Word for word, print every entry below.

START Source information

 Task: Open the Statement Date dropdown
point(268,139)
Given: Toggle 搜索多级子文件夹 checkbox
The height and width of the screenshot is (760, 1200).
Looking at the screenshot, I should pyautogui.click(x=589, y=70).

END Source information

◆ Answer for this exercise:
 Task: Open the Statement Date dropdown
point(268,139)
Given: Toggle 搜索多级子文件夹 checkbox
The height and width of the screenshot is (760, 1200).
Looking at the screenshot, I should pyautogui.click(x=589, y=70).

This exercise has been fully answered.